Thema:
Eine Lanze für Emilia Clarke flat
Autor: Pezking
Datum:22.05.19 20:51
Antwort auf:Game of Thrones - Part 7 - Valar morghulis von Gadon

Ich habe hier ja auch gerne mal die schauspielerischen Fähigkeiten der jungen Dame kritisiert und war zuletzt sehr positiv überrascht, dass sie sich gegen Ende der Serie diesbezüglich ganz schön gemausert hat.

Nun, dass sie in der Serie zwischenzeitlich nicht die überzeugendsten Darstellungen abgeliefert hat, lag wohl auch an ihren beiden Hirnblutungen, die sie in den letzten Jahren erlitten hat.

In einem akutellen Interview für den New Yorker beschreibt sie das ziemlich offen und eindringlich. Wahrlich keine schöne Situation - diese Sorgen und so einen Stress wünscht man niemandem:

Concerning your medical trials: you had to perform during Seasons 2 and 3 in the aftermath of brain surgery each time. Can you describe that?

I just felt weak and consistently in this mode of “Please don’t fire me. Please, please don’t let me fuck this up. Please don’t let anyone have an opportunity to think I’m anything other than beyond capable of taking on this role.” Every day I would fight my own demons of thinking, You’re sick, you can’t do this. You’re tired, give in. Stop. I just bulldozed through. There were a couple of seasons where I just questioned everything and struggled through everything and felt a tremendous amount of guilt at not being able to fully inhabit this role of a lifetime that I was given when I had many friends who were still knocking on casting directors’ doors. It left me fatigued and exhausted and anxious and worried and fearful every day.
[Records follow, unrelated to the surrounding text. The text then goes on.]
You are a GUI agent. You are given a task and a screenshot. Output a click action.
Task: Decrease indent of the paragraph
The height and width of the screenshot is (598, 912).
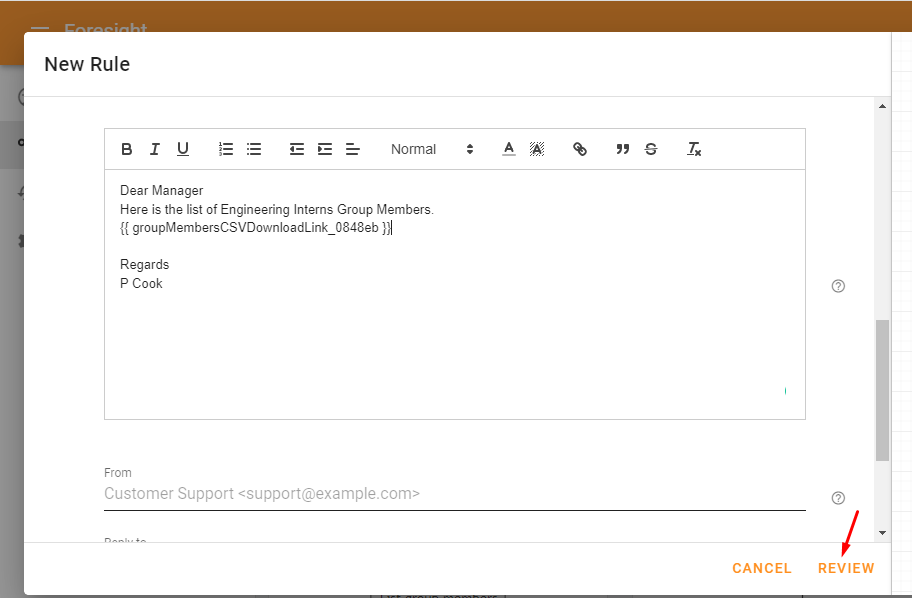[297, 150]
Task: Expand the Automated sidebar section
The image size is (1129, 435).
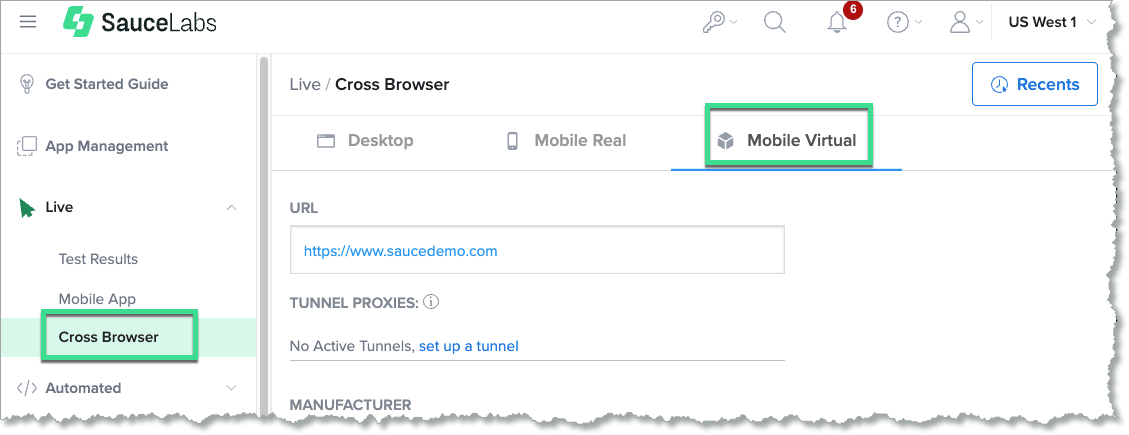Action: coord(231,388)
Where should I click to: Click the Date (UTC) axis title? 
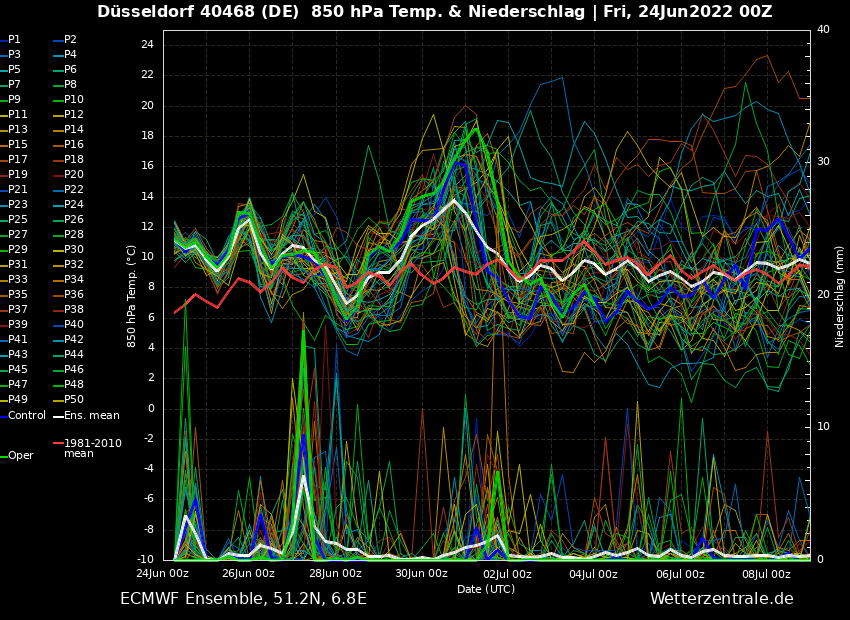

What was your worst day on the set?

The first couple of seasons we would film in hot countries a lot, and we would film in quarries and other places that were incredibly unforgiving with regards to heat. We had very long days, and I’m in this enormous wig over a bald cap glued on to my head. You’re paranoid you’re going to die all the time, because you’ve had two brain hemorrhages. I’d feel incredibly faint and want to pass out. I got headaches and thought I was dying. But I just didn’t ever say anything.
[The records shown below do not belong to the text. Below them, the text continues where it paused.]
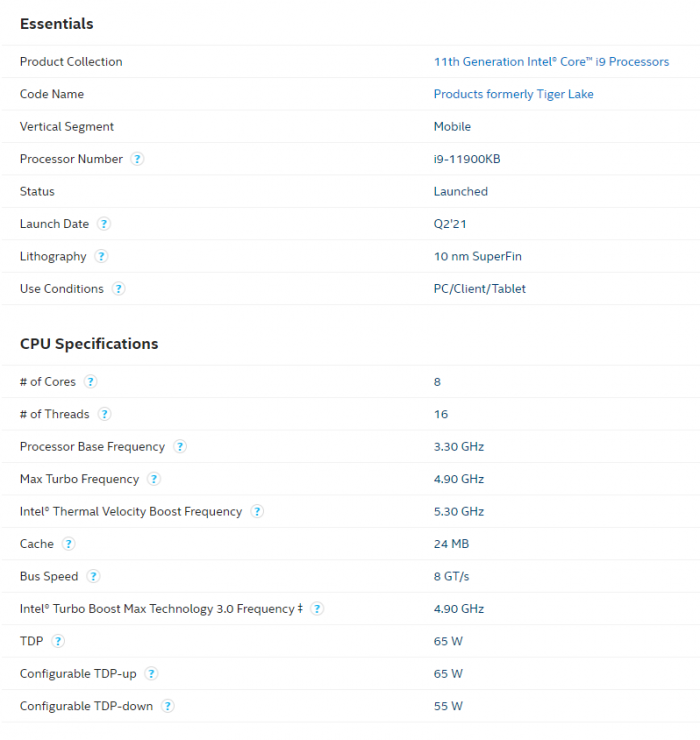Screen dimensions: 700x740
Task: Show Use Conditions info icon
Action: tap(118, 289)
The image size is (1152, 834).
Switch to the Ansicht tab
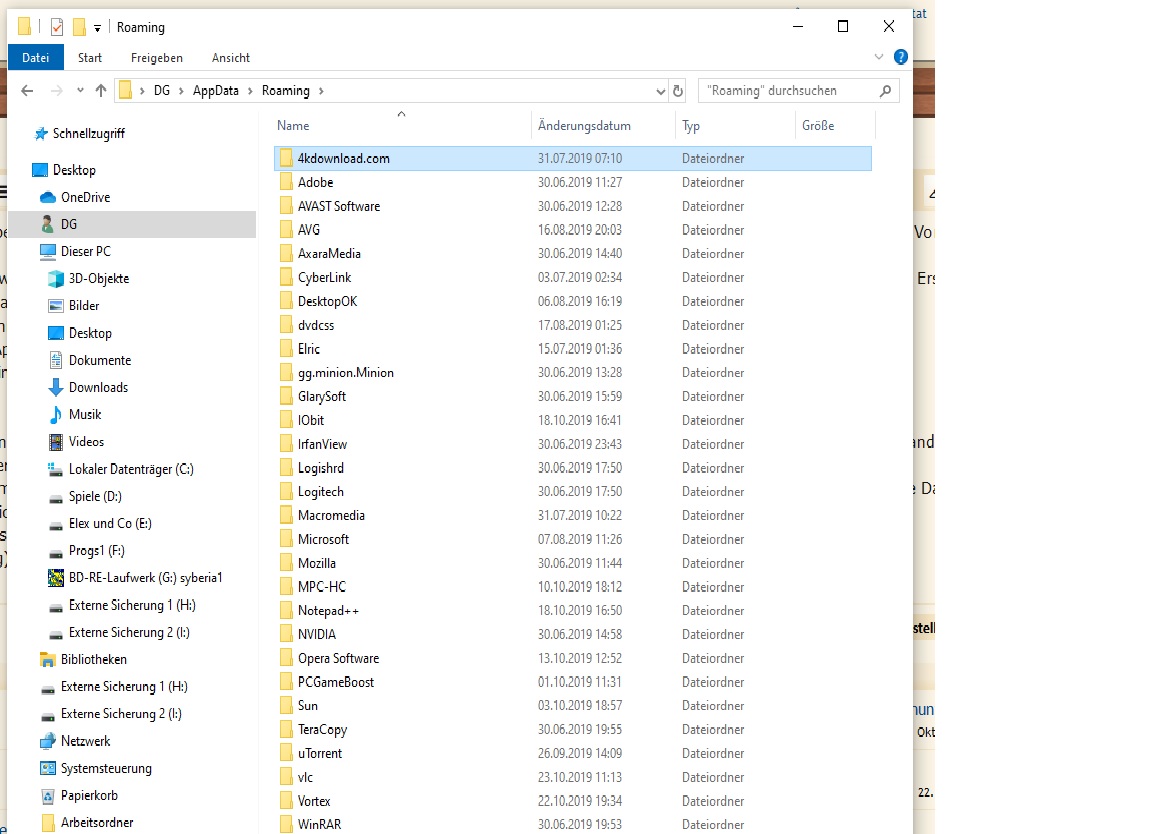231,58
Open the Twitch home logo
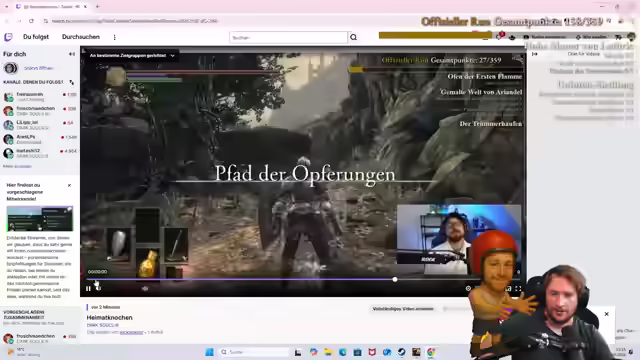This screenshot has width=640, height=360. pos(8,37)
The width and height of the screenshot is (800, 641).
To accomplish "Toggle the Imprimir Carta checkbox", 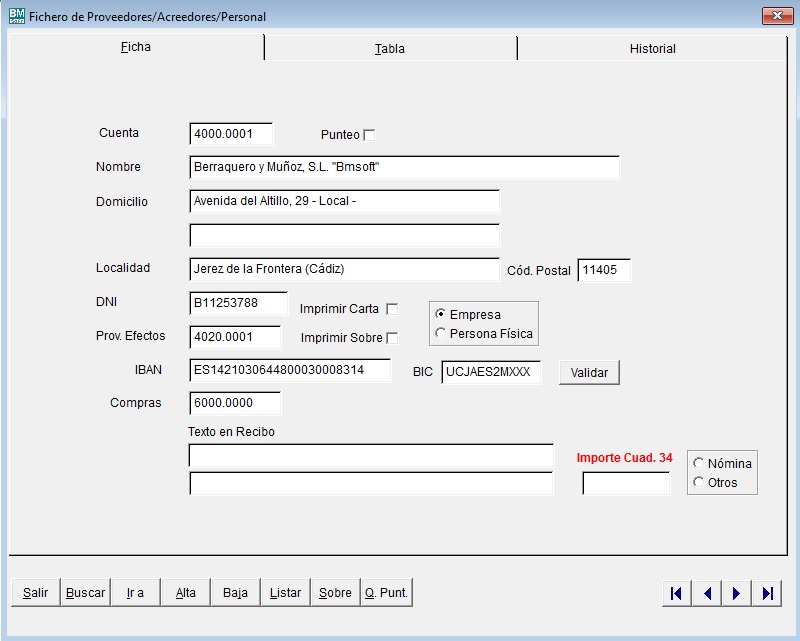I will [x=392, y=309].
So a difficult day would be a long day with lots of people, lots of heat, and I was just trying not to cry, just trying not to pass out, trying not to think I was going to die. And, at the same time, deliver lines in Dothraki. And then turn up for dinner and say hi to the cast and try to keep friendships alive. That was really hard. I’m sure lots of people will read that and go, “You prissy child, that’s nothing, that’s nothing at all.” But it just felt incredibly dark and tricky when you kind of can’t be honest with the people around you and say, “I’m struggling a bit.”